Work to complete:
• 1. Repeat word for word the portion of the text on the financial elite that opens with "While these vast" and closes with "percent in the US.".
• 2. Carry on the text about the financial elite and workers' wages, picking up after its final sentence.

Provided text:
*** Block opens ***
The events of the last several years have revealed to the world that the greatest burden on society is not ordinary working people but the anti-social activities of an unproductive and parasitic financial elite. The grotesque consumption and appropriation of social wealth by this oligarchy is not a minor factor in the crisis of the global capitalist system itself.

The bankrupting of whole countries—chiefly through the transferring of the bad debts of the financial speculators onto the books of various governments—is being used to demand austerity from workers and ever-greater riches for the elite.

The four biggest US financial firms—Bank of America, Citigroup, Goldman Sachs and JPMorgan Chase—made money from trading every single day during the first quarter of the year, according to their financial filings. The banks, which all benefited from the Wall Street bailout, reaped hundreds of millions in profits from betting on the movement of currency, commodity and sovereign debt markets, including in relation to Greece.

At the same time, the value of corporate shares has risen, chiefly through a campaign of job cutting, wage and benefit concessions and a staggering 3.8 percent increase in worker productivity in 2009. As a result, corporate CEOs, who took stock options in lieu of pay increases when profits were down, are now cashing in, according to an Associated Press report, entitled, “America’s top CEOs are set for a once-in-a-lifetime pay bonanza.” Yahoo’s Carol Bartz, for example, received a $47.2 million package during her first year on the job, 90 percent of which came from stock awards and options.

While these vast personal fortunes have been made, there has been no recovery in the wages and benefits workers have lost during the recession. The Organization for Economic Co-operation and Development (OECD) reported that real wages fell last year by 2.7 percent in Japan and Ireland, 1.1 per cent in Germany and 0.8 percent in the US.
*** Block closes ***
[Collected data entries]
*** Block opens ***
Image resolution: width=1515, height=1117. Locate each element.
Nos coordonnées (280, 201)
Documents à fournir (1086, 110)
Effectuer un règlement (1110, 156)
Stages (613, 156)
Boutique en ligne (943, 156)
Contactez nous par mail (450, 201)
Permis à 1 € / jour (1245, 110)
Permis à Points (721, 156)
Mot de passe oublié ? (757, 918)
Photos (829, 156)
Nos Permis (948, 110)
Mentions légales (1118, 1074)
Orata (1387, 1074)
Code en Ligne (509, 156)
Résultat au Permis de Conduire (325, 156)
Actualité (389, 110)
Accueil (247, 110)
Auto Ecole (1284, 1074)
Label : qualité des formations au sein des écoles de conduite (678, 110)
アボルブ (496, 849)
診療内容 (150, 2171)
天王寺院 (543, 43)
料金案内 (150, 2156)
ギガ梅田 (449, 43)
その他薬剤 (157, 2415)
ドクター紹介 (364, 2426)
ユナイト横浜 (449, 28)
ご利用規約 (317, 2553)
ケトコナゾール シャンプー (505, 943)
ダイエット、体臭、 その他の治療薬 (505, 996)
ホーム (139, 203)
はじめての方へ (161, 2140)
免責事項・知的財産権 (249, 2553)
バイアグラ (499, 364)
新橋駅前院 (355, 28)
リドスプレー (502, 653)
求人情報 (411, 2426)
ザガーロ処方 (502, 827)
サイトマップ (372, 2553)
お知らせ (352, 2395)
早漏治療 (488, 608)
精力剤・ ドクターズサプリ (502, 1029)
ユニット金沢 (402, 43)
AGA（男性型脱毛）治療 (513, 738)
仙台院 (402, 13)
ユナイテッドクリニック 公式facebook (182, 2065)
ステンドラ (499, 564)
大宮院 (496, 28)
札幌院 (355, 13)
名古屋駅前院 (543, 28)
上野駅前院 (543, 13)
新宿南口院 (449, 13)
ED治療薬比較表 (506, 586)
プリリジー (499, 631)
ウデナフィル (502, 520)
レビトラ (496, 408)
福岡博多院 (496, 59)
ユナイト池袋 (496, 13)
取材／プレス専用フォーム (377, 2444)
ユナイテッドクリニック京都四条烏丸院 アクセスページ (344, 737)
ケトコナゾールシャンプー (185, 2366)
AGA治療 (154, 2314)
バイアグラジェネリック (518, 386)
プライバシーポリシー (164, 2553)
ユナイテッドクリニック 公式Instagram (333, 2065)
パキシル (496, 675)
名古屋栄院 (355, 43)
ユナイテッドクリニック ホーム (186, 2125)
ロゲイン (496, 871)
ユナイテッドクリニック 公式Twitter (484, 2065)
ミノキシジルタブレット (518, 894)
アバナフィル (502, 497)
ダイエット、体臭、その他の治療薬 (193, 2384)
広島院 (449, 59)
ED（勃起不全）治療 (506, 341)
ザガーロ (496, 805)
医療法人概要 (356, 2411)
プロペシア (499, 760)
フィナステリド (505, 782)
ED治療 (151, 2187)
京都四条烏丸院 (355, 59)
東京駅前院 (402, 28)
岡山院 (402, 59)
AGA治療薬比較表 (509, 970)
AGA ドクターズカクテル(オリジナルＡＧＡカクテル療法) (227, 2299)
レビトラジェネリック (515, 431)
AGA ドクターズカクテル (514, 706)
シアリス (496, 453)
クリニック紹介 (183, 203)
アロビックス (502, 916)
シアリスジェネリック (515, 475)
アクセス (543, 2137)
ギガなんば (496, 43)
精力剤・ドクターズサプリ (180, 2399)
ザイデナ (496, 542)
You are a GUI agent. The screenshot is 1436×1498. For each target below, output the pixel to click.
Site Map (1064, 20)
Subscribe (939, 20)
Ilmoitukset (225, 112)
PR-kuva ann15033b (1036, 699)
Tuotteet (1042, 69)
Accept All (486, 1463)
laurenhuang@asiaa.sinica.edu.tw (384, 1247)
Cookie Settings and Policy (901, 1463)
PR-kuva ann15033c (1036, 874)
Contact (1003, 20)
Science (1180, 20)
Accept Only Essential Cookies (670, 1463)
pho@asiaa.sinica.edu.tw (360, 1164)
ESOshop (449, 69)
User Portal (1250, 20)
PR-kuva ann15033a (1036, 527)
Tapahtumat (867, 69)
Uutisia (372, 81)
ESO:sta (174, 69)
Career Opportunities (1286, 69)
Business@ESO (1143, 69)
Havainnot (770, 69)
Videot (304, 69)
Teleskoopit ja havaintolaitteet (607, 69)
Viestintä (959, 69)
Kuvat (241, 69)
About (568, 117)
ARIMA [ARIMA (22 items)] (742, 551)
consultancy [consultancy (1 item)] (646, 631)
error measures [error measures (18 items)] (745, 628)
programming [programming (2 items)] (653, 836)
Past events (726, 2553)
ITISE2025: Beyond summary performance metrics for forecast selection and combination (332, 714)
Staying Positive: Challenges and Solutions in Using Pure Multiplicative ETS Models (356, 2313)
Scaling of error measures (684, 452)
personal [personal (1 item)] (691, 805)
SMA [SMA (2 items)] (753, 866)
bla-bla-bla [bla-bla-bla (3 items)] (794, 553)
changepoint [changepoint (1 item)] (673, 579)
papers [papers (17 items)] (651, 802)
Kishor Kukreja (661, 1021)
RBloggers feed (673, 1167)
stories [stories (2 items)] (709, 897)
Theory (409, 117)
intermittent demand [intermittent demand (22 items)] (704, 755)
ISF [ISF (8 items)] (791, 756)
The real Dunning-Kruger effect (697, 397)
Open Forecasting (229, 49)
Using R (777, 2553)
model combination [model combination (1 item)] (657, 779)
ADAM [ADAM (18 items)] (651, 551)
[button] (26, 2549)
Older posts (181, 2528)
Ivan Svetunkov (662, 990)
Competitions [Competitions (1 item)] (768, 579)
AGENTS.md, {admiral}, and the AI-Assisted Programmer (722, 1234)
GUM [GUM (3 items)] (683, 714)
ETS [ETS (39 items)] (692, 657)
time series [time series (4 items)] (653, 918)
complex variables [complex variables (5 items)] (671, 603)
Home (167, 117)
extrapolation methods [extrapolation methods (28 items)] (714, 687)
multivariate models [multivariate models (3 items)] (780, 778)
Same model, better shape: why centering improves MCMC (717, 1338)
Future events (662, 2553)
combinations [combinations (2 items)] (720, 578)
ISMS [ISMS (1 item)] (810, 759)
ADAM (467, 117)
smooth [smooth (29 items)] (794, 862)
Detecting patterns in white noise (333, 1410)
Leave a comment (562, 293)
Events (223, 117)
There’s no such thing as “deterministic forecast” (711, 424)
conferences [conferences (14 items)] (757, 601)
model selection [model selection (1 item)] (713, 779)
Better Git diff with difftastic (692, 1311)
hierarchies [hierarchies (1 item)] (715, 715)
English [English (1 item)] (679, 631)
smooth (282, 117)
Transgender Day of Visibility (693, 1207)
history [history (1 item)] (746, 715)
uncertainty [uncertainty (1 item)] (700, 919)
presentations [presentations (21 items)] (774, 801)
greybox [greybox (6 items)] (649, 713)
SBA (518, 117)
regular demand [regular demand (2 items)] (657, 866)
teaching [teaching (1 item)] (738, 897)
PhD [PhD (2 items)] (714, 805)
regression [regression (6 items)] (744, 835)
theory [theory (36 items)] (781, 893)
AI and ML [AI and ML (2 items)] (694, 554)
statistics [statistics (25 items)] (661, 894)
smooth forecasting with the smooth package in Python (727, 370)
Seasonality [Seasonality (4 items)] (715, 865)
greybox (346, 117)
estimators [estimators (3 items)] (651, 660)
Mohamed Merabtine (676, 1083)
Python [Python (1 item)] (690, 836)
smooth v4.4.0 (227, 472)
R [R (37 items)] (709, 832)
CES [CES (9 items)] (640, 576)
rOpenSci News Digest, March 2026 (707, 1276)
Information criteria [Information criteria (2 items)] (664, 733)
*** Block closes ***
Task responses:
• 1.
While these vast personal fortunes have been made, there has been no recovery in the wages and benefits workers have lost during the recession. The Organization for Economic Co-operation and Development (OECD) reported that real wages fell last year by 2.7 percent in Japan and Ireland, 1.1 per cent in Germany and 0.8 percent in the US.

• 2.
The unbridled greed of America’s ruling elite—and the complete subservience of the political establishment, from Obama on down, to its needs—can only be compared to the ancien régime in France. The parasitism and extravagance of the aristocracy became a major factor in the country’s breakdown, and ultimately the eruption of the French Revolution in 1789.

Workers must reject the demand for austerity. The working class did not create this crisis and must not pay for it. Instead, the ill-gotten gains of the ruling elite must be confiscated and used to meet the interests of society as a whole, instead of gutting social programs and destroying jobs.

This must include a multi-trillion dollar program of public works to put the unemployed to work—at decent wages and full medical care—to rebuild the cities and suburbs, repair the nation’s infrastructure and provide high quality housing, medical care and education for all.

In the midst of the Great Depression, the founder of the Fourth International, Leon Trotsky, argued in the Transitional Program that it is “impossible to take a single serious step in the struggle against monopolistic despotism and capitalistic anarchy—which supplement one another in their work of destruction—if the commanding posts of the banks are left in the hands of predatory capitalists. In order to create a unified system of investment and credits, along a rational plan corresponding to the interests of the entire people, it is necessary to merge all the banks into a single national institution. Only the expropriation of the private banks and the concentration of the entire credit system in the hands of the state will provide the latter with the necessary actual, i.e., material, resources—and not merely paper and bureaucratic resources—for economic planning.”

The nationalization of the banks, however, will produce positive results, Trotsky explained, “only if the state power itself passes completely from the hands of the exploiters into the hands of the toilers.”

For this to be realized the working class must build its own mass political party, independent of and irreconcilably opposed to the two parties of big business, and dedicated to the fight for a workers’ government to replace capitalism with socialism.